Auch die ärztliche Behandlung der Bewohnerinnen und Bewohner habe während der Pandemie in vielen Institutionen nur ungenügend sichergestellt werden können. Zusätzlich verfügten viele Heime über keine verantwortliche Ärztin oder Arzt für übergeordnete Aufgaben, was die Klärung von infektologischen, epidemiologischen und hygienischen Fragen erheblich erschwert habe.

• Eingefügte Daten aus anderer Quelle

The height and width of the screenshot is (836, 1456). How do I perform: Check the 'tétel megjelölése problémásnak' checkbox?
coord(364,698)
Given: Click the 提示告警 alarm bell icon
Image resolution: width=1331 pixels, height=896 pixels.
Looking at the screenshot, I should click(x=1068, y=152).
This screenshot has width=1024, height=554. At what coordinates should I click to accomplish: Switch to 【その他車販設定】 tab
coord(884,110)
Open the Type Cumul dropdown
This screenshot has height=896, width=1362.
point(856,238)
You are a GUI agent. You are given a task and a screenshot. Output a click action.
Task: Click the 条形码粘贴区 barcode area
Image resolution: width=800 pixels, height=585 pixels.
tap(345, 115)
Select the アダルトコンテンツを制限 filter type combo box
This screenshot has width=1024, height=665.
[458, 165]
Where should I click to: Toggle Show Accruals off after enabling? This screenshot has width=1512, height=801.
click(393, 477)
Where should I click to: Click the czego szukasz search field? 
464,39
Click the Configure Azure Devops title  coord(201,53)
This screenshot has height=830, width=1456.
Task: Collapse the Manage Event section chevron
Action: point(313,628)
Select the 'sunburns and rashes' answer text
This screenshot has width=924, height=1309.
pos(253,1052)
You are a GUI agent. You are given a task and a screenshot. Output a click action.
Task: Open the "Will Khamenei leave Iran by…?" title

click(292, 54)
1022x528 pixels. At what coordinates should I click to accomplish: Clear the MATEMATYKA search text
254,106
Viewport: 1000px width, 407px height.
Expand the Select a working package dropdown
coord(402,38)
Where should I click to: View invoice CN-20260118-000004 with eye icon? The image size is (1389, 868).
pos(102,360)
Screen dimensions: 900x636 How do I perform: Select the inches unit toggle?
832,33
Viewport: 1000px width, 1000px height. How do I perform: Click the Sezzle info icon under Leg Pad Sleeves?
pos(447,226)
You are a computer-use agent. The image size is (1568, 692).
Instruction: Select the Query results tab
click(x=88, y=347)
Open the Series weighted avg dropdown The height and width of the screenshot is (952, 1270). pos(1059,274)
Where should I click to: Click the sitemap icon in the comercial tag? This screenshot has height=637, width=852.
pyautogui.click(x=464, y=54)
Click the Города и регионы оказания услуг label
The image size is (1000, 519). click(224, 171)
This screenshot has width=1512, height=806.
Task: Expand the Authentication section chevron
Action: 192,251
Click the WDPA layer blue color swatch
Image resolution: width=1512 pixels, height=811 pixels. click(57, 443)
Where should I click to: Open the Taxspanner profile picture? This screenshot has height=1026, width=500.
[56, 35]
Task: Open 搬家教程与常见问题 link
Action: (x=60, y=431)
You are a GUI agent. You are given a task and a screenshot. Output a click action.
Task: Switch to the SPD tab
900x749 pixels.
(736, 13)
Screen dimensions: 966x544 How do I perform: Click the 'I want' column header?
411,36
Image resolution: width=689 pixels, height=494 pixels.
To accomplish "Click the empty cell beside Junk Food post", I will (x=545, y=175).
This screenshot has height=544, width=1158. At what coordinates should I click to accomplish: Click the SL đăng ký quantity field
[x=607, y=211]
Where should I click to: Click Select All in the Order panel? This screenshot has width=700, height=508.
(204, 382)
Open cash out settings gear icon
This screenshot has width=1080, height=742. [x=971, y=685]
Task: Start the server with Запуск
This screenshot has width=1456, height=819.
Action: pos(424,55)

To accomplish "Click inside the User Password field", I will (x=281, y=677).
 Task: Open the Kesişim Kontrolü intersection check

Eine Pflegefachkraft hilft einer Heimbewohnerin beim Aufstehen. 
Eine Pflegefachkraft hilft einer Heimbewohnerin beim Aufstehen. 
Imago Symbolbild

Koordination in der Krisenzeit nicht optimal

Schon vor der Pandemie sei die Arbeitsbelastung in den Alters- und Pflegeheimen beträchtlich gewesen, heisst es weiter im Bericht. Das habe sich in der Pandemie noch verschärft. Die Anzahl und Qualifikation des Pflegepersonals reiche nicht aus, um den Bedürfnissen der Bewohner gerecht zu werden. In vielen Alters- und Pflegeheimen fehle eine dringend benötigte interne oder auch extern angebotene Expertise für Fragestellungen der Epidemiologie.

Auch die Koordination zwischen Alters- und Pflegeheimen und Spitälern hätte nach Ansicht der Experten in der Krisenzeit mehr Aufmerksamkeit gebraucht. In vielen Kantonen seien innerhalb der Verwaltung die Gesundheitsdepartemente verantwortlich für die Alters- und Pflegeheime, in einigen Kantonen liege die Federführung aber beim Sozialdepartement.

Die Pandemie habe deutlich gezeigt, dass diese Einrichtungen vielerorts nicht in eine medizinische Versorgungskette eingebunden seien und dass es in den meisten Fällen keine verbindlichen Regelungen und Empfehlungen für die medizinische Betreuung gebe.

Aus- und Weiterbildung verbessern

Das Expertenkomitee empfiehlt, die Pflegefinanzierung nach Krankenversicherungsgesetzes (KVG) so anzupassen, dass die zunehmende Komplexität der Pflege angemessen finanziert wird. Bildungsangebote sollten auf verschiedenen Stufen zur Erlangung und Erhaltung von Kompetenzen, zum Beispiel in den Bereichen Infektionsprävention und -kontrolle, demenzgerechte Betreuung und Pflege sowie Palliative Care, ausgestaltet werden.

Die Kantone sollten zudem unter anderem Mindestkriterien zur heimärztlichen Versorgung in Bezug auf Präsenz, Verfügbarkeit, Verantwortungsbereiche und Qualitätskriterien definieren.

Die Föderation der Dienstleister für Menschen mit Unterstützungsbedarf (Artiset) und der Branchenverband der Dienstleister für Menschen im Alter (Curaviva) forderten in einer gemeinsamen Medienmitteilung vom Montag eine rasche Umsetzung der Empfehlungen des Expertenkomitees.

Im Jahr 2020 wohnten insgesamt 152'753 Personen in einem Alters- und Pflegeheim (inklusive Kurzaufenthalte).